Film de clôture du dernier LuxFilmFest et aujourd’hui disponible en VOD, The United States vs. Billie Holiday, de Lee Daniels, raconte l’atroce réalité de la vie de la grande dame du jazz. Andra Day, dans son premier rôle au cinéma, crève l’écran.
Une douzaine d’années après la disparition de Billie Holiday, Hollywood lui a rendu hommage, dans son habituelle coutume idéaliste, avec le film biographique Lady Sings the Blues (Sidney J. Furie, 1972). Sur le grand écran, c’est une autre star de la musique qui interprète le rôle, Diana Ross, dans son premier rôle au cinéma, peu de temps après son départ des Supremes et le début de sa carrière solo. Produit par Berry Gordy, fondateur du légendaire label Motown – qui sortait, à l’époque, d’une relation de cinq ans avec Diana Ross – Lady Sings the Blues n’est en réalité qu’un véhicule pour transformer l’une des chanteuses les plus célèbres des États-Unis en une star de cinéma en composant un grand rôle romantique, avec, au bout du chemin, une nomination aux Oscars pour l’actrice débutante, qui remporte aussi un Golden Globe. Une étoile était née, en somme.

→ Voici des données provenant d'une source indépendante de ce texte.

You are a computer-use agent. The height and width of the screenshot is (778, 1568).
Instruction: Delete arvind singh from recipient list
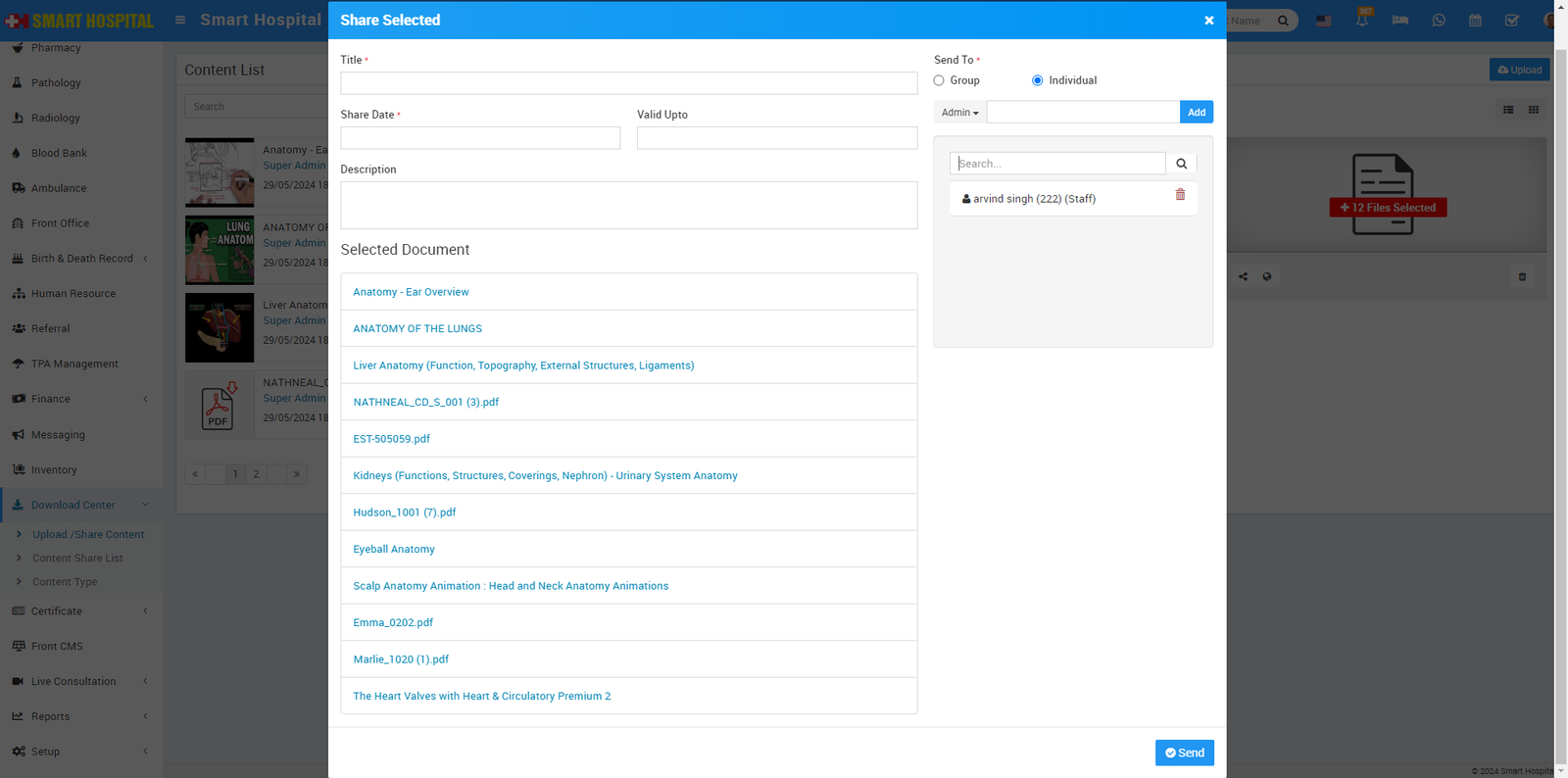[x=1180, y=195]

Âgé de douze ans à l’époque du film, le jeune Lee Daniels est profondément marqué par le portrait clinquant de «Lady Day». «Je crois que c’est ce film qui m’a donné envie de devenir réalisateur», racontait-il, en mars, au site américain Observer. À l’époque, le circuit de la «blaxploitation», en marge des studios, était la niche du cinéma afro-américain; Lady Sings the Blues, distribué par la Paramount, entrait alors dans l’histoire comme le premier film «mainstream» de la culture afro-américaine, avec un budget énorme (14 millions de dollars, soit le double du Parrain, produit la même année et par la même compagnie). «C’était l’histoire dont les Noirs, dont la culture noire, avaient besoin à cette époque. Nous avions besoin d’une histoire d’amour», explique Lee Daniels.
«L’amour au premier regard»
Près d’un demi-siècle plus tard, Lady Sings the Blues apparaît comme une hérésie : la relecture de la vie de Billie Holiday, trop lisse, est aussi bourrée d’erreurs historiques et d’omissions scandaleuses. Et Daniels de s’atteler à la tâche pour le moins intimidante de rétablir l’atroce vérité derrière le vernis hollywoodien, quand il reçoit le script de The United States vs. Billie Holiday, écrit par la dramaturge Suzan-Lori Parks, lauréate du Pulitzer de l’œuvre théâtrale en 2002 pour sa pièce Topdog/Underdog. Une nouvelle version qui regarde de plus près la méfiance du gouvernement américain envers l’artiste et sa chanson Strange Fruit – qui raconte en détail, et avec des mots effroyablement poétiques, le lynchage d’un jeune homme noir –, que «Lady Day» n’a jamais cessé de chanter, malgré les interdictions et l’acharnement du Bureau fédéral des narcotiques (FBN), qui se servait de son addiction à l’héroïne pour l’empêcher de monter sur scène. L’œuvre est politique, mais elle n’en oublie pas moins d’être fidèle et raconte aussi son mari violent (Louis McKay, plutôt décrit comme un sauveur dans Lady Sings the Blues, derrière l’éternelle moustache de Billy Dee Williams), sa bisexualité… et une autre histoire d’amour, méconnue mais déterminante, entre Holiday et Jimmy Fletcher, un agent du FBN qui infiltre, sous couverture, l’entourage de la chanteuse. Mais pour en faire un grand film, il restait à trouver qui pour prendre les traits de Billie Holiday.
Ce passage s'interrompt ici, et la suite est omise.